Required task >> Change "sun icon" to "brightness icon" in the stretch from the line containing "Given: Open the Corrections sun icon" through the line containing "Looking at the", and return only those lines with nothing else altered.

Stored rows >>
============================================================
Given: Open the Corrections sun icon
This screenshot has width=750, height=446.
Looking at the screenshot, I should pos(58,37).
============================================================
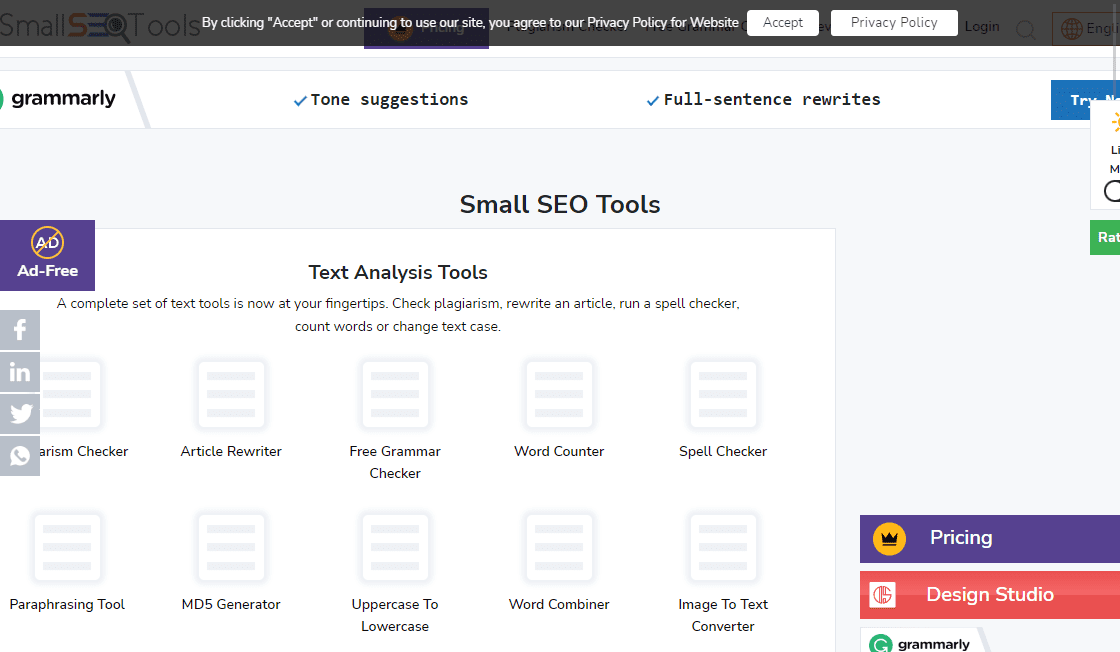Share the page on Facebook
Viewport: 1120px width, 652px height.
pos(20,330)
============================================================
Answer to this exercise >>
Given: Open the Corrections brightness icon
This screenshot has width=750, height=446.
Looking at the screenshot, I should pos(58,37).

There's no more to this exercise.